* _Activity_
Please copy each line of the listing below precisely, excluding the images.

....................

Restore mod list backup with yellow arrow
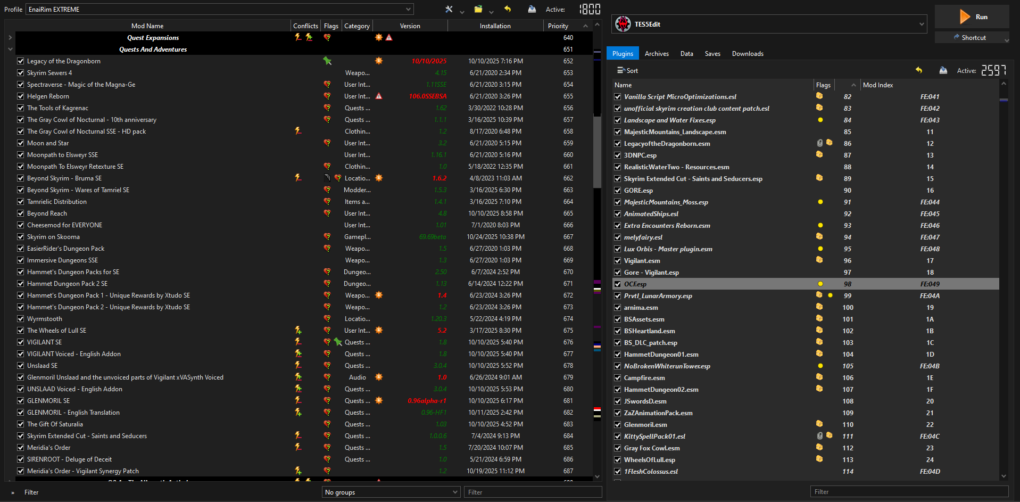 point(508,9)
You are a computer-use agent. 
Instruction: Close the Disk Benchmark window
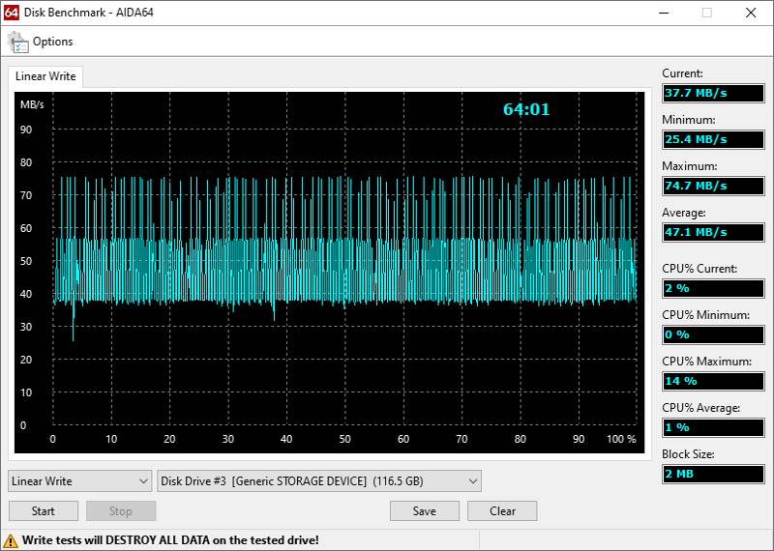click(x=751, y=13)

....................

* _Exercise solution_
Restore mod list backup with yellow arrow
 point(508,9)
You are a computer-use agent. 
Instruction: Close the Disk Benchmark window
click(x=751, y=13)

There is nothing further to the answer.